DIRECTIONS FOR THIS TASK:
Every line from the one with "Task: Click the 'Basic" through the final line of the data below goes in the answer, copied exactly. Pictures do not.

[Screenshot grounding data]
◇ ◇ ◇ ◇ ◇
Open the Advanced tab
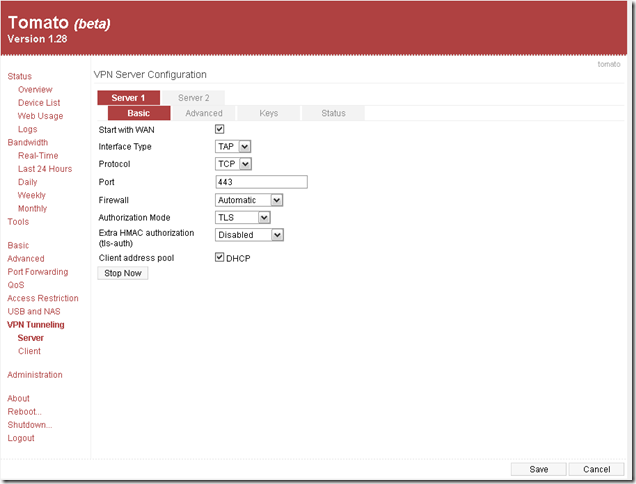 pos(204,113)
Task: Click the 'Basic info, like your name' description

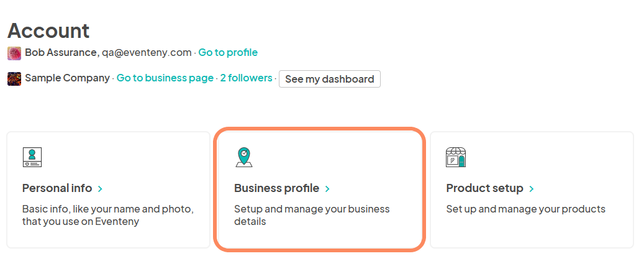Action: pos(108,215)
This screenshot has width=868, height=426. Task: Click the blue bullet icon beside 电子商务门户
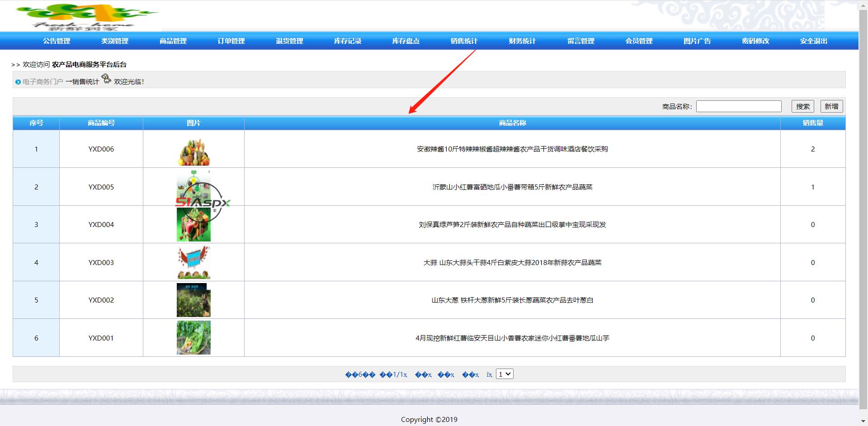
◇ ◇ ◇ ◇ ◇
WRITTEN ANSWER:
Task: Click the 'Basic info, like your name' description

Action: pos(108,215)
This screenshot has width=868, height=426. Task: Click the blue bullet icon beside 电子商务门户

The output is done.